本发明公开了一种克氏原螯虾血淋巴细胞的分离方法,所述分离方法包括如下步骤:(1)细菌培养;(2)药物注射;(3)细胞收集。本发明通过预先用细菌进行诱导,成功收集并获得克氏原螯虾血淋巴细胞,实现了甲壳动物血淋巴细胞的体外分离,可控培养,所需样品少,操作时间短,流程简单,获得的血淋巴细胞密度高,活性强,成活率高,可广泛应用于甲壳动物免疫相关的功能研究。

Description

一种克氏原螯虾血淋巴细胞的分离方法
技术领域
本发明涉及细胞的分离方法,具体涉及一种克氏原螯虾血淋巴细胞的分离方法,属于细胞技术领域。
背景技术
大多数无脊椎动物拥有开管循环系统以及并不发达的心血管系统。大量的血淋巴细胞浸润其组织,并发挥多种多样的功能。由于无脊椎动物缺乏免疫球蛋白以及参与适应性免疫反应的淋巴细胞,它们依赖其血淋巴细胞参与免疫防御,清除病原以及自身凋亡细胞,分泌各种固有免疫分子参与宿主的免疫防御反应。甲壳动物属于无脊椎动物中重要的一个分支,其免疫反应主要依靠吞噬、包囊和凝集,属于非特异性免疫。血淋巴细胞在甲壳动物的免疫系统中具有重要作用。造血组织和造血干细胞为血淋巴细胞的生成、补充和更新提供了保障。血淋巴细胞成熟后分为不同类型,对血淋巴细胞分型的研究正在从采用传统的形态学方法向采用生物技术方法的方向发展,单克隆抗体技术已经应用于甲壳动物血淋巴细胞分型,结果更为客观准确。

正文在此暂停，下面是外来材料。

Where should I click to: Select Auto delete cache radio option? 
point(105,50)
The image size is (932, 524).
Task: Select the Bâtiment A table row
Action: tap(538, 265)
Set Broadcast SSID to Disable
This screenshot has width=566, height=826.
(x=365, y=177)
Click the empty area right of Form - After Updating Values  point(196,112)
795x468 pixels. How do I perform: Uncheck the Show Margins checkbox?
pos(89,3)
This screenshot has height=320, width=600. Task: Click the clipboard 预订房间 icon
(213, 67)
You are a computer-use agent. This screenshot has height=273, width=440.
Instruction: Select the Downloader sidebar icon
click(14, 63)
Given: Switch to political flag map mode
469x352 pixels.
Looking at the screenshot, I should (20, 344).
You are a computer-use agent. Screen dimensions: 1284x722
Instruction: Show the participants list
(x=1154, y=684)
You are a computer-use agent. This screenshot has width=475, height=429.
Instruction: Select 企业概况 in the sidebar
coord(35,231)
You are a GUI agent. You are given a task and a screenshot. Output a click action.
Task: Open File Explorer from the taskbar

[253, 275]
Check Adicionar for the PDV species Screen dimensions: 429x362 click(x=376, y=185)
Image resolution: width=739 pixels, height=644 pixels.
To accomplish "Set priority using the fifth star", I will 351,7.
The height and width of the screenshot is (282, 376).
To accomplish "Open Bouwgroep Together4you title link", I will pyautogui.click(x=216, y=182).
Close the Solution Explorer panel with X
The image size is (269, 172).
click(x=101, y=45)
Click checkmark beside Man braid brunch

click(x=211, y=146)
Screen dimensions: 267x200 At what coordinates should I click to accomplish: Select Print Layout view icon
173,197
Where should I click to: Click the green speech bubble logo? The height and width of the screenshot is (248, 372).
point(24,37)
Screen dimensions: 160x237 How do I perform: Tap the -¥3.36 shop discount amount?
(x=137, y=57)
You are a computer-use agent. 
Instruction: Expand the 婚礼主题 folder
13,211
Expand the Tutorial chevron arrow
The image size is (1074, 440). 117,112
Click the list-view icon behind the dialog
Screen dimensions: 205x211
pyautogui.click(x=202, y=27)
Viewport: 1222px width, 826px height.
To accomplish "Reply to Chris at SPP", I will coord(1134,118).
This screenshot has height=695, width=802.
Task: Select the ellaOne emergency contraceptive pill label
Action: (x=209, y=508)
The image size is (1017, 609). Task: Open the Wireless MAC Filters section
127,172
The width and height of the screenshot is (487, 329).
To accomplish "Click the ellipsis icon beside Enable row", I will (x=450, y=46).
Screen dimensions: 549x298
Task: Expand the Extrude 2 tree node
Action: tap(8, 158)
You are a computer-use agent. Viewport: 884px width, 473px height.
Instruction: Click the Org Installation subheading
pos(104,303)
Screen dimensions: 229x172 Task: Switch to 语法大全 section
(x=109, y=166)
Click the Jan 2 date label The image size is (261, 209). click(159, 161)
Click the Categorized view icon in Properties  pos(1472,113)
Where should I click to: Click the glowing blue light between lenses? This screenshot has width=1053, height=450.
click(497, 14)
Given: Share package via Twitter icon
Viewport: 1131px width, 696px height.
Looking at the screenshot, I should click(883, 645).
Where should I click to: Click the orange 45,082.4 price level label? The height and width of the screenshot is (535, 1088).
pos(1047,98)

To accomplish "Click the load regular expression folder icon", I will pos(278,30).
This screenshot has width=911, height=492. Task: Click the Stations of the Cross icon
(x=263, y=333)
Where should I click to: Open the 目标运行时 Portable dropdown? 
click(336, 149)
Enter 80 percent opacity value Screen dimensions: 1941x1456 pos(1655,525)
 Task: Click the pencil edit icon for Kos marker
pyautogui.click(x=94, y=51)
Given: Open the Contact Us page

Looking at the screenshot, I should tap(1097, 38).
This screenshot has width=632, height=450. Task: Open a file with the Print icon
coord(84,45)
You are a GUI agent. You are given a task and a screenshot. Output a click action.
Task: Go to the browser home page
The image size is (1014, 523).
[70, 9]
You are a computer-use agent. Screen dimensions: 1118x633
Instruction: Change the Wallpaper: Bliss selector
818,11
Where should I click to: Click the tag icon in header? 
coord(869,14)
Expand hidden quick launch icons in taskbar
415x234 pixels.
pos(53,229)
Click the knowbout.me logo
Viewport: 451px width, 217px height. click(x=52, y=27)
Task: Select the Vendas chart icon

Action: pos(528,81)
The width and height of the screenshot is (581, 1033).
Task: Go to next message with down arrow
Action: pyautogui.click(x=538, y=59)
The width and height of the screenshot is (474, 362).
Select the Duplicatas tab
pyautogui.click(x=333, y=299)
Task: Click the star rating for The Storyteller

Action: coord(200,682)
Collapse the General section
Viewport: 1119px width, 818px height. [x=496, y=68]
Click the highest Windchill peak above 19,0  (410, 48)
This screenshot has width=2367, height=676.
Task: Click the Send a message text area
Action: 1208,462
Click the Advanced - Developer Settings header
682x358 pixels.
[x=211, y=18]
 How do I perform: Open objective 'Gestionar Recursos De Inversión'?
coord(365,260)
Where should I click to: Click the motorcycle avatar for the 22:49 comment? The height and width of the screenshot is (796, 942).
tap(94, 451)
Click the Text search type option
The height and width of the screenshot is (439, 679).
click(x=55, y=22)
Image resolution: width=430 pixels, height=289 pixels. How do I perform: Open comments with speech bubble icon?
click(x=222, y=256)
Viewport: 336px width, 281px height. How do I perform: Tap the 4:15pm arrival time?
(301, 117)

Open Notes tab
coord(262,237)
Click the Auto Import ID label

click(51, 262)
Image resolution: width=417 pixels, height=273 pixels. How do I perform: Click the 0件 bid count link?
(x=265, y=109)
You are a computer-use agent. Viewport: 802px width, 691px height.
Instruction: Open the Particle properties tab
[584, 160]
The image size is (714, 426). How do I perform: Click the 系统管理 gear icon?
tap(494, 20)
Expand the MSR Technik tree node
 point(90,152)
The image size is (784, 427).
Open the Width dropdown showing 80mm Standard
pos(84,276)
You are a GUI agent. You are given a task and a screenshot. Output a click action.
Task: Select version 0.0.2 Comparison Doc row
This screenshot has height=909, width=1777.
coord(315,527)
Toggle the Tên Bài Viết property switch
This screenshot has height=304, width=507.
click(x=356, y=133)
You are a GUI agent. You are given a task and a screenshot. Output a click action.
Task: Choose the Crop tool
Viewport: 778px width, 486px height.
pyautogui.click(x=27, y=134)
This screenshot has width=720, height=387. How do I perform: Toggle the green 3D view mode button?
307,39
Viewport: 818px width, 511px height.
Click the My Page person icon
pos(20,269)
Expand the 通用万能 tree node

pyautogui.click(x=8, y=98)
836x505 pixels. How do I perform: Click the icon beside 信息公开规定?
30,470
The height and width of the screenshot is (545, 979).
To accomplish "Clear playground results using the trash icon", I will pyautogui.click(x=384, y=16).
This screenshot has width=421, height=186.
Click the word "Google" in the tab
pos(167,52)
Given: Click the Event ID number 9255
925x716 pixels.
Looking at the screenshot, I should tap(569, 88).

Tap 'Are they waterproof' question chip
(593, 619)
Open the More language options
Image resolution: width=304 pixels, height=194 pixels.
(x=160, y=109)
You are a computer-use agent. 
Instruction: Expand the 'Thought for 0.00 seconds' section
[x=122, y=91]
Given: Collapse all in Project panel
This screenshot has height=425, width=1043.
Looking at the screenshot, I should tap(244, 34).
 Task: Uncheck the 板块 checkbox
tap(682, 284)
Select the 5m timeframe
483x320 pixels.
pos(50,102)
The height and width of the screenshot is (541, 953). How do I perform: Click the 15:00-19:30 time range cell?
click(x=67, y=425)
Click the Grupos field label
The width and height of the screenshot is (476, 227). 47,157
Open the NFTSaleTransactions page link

不同类型的血淋巴细胞在细胞化学特性与功能方面表现出明显差异。
在甲壳动物的免疫反应中,血淋巴细胞数量在不同的免疫应激状态下发生明显变化。当外来病原体较小时,血淋巴细胞通过吞噬作用吞入病原体,在细胞内部将病原杀灭;当入侵的病原体或寄生虫的个体大于10μm时,则以多个血淋巴细胞的包囊作用或凝集作用来完成。
甲壳动物的免疫反应是一个交互作用的复杂过程,必然涉及多层次、多个因子的参与。其中造血组织的结构,血淋巴细胞的产生及调控机理,免疫因子在免疫反应中的功能及它们之间的相互作用的网络关系等尚需深入研究。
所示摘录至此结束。